--- START Excerpted text ---
Sunday, June 10, 2012

"Education is a Social Good That Creates a Stronger Nation"

When was the last time you heard anyone in America make the case that public education - from pre-K through graduate school - is intrinsically important to preserving democracy regardless of what it does for individual earnings potential?

For at least thirty years, if not longer, repugs have been pushing the myth that the purpose of education is to increase one's ability to make money. What they really mean is that the purpose of education is to churn out obedient corporate drones incapable of independent thought.

And if it's all about the money, then there's nothing to stop schools from raising tuition to ludicrous heights.

Nothing, that is, except tens of thousands of students in the street.

Jacob Remes in The Nation:

STUDENTS STRIKE IN QUEBEC: In late May, a Montrealer met a neighbor at one of the local casseroles, the boisterous marches that have captured the imagination of cities and towns across Quebec. Beating pots and pans to create the protest music that has filled the city’s streets, the neighbor asked: “When does the demo end?” There was only one possible answer: “It ends with the revolution.”
--- END Excerpted text ---
→ **Task list**:
a) In the blog post on education, what are the boisterous marches across Quebec called?
b) Carry on the blog post on education and the Quebec student strike from its final sentence.
--- START Items ---
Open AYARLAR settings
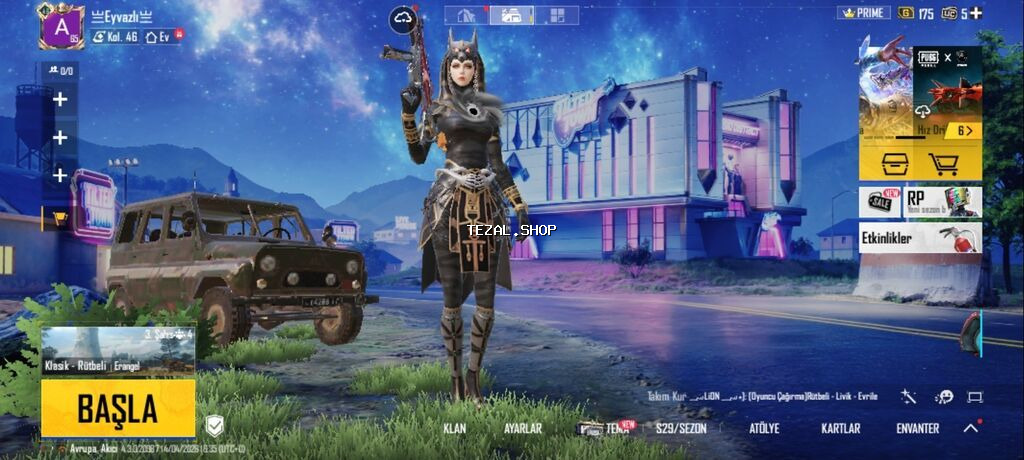 (523, 428)
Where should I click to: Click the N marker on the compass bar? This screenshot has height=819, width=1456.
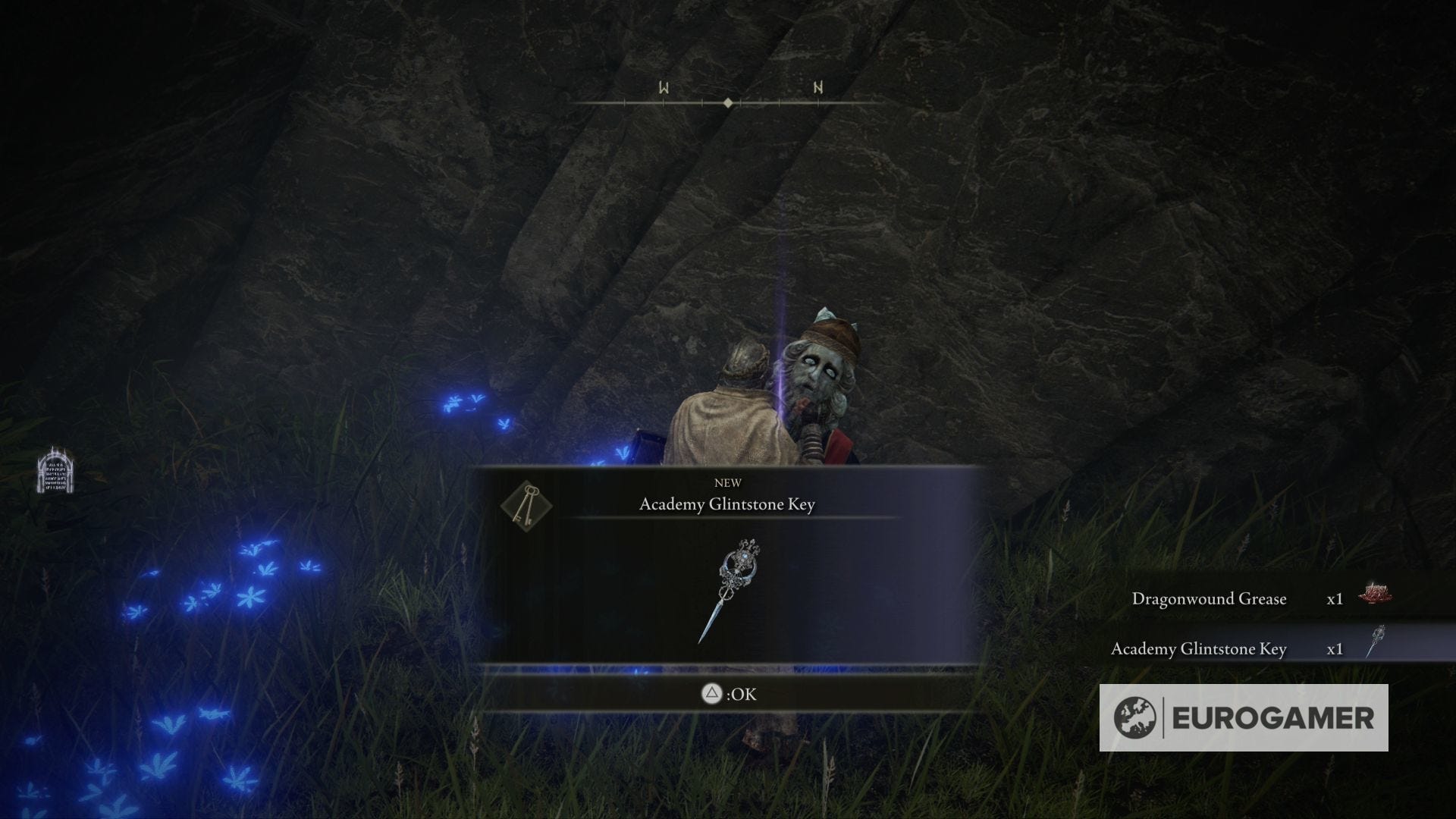tap(817, 88)
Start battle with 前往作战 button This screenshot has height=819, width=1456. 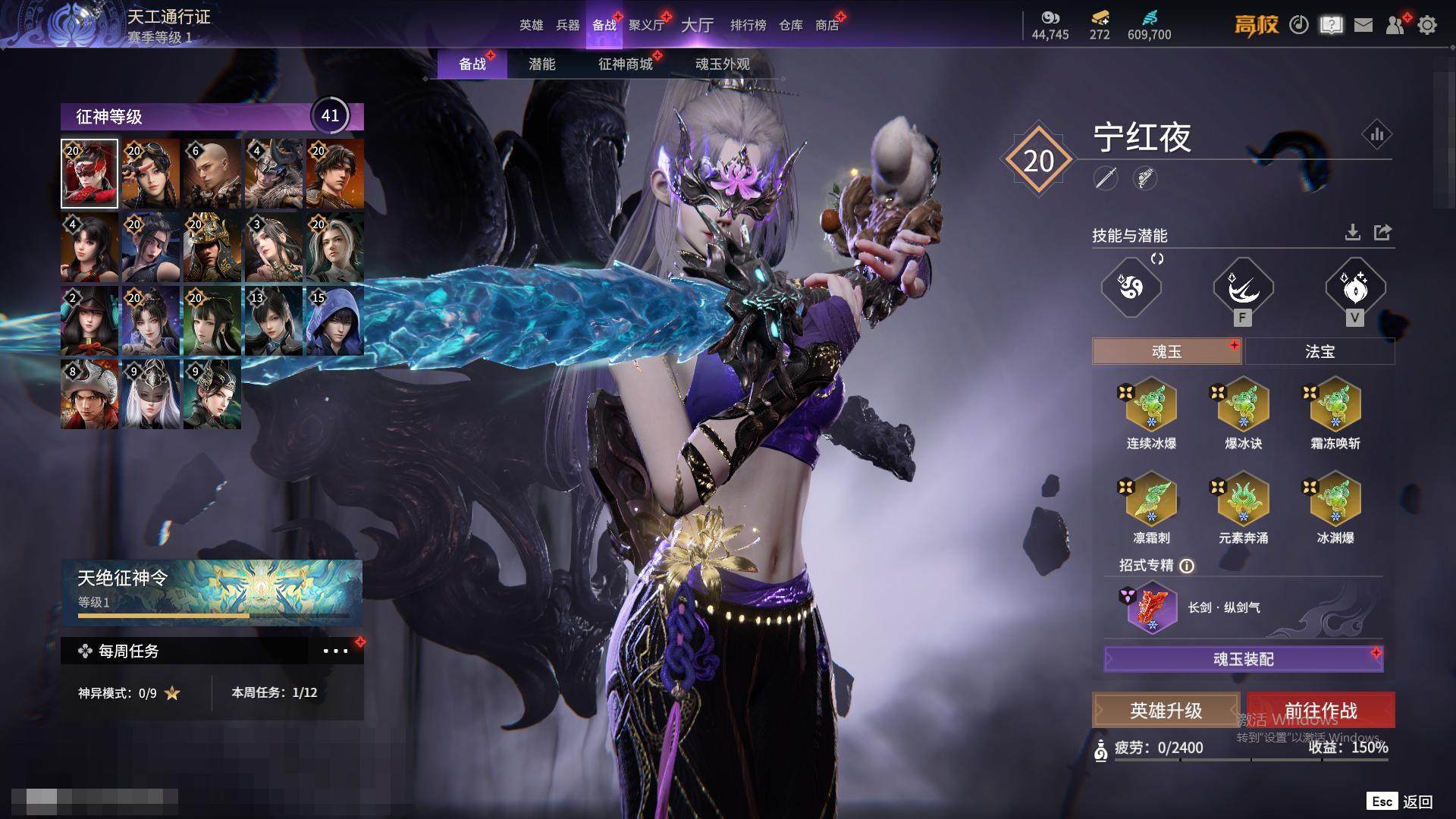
--- END Items ---
→ **Response list**:
a) Casseroles.

b)
It is hard to imagine how the loud, joyous, spontaneous and illegal demonstrations that have been snaking their way through Quebec can end in any other way than with the fall of Liberal Premier Jean Charest. The initial spark that lit the protests was a plan to raise college and university tuition by a massive 75 percent over five years, ostensibly to better fund higher education without raising taxes. Students went on strike, refusing to go to class and blocking colleagues who tried. At its height, some 180,000 students were participating. After a dozen weeks, protesters augmented the classroom pickets with nightly demonstrations in Montreal, marked by occasional vandalism and considerable police violence. On May 18, the government tried to break the movement by passing the loi matraque, or “truncheon law,” which suspended the semester until August and imposed severe restrictions on the right to protest in groups larger than fifty. But Charest and his ministers grossly miscalculated.

Four days after the law was passed, as many as 500,000 protesters marched through Montreal, violating the government’s decree and thus participating in the largest act of civil disobedience in Canadian history. In protest of tuition hikes, students donned red felt squares to signify being “squarely in the red” while offering a broader critique of neoliberalism. Education should be neither a luxury good nor an individual investment in future earnings, the students argue, but rather a social good that the state provides to create a stronger nation.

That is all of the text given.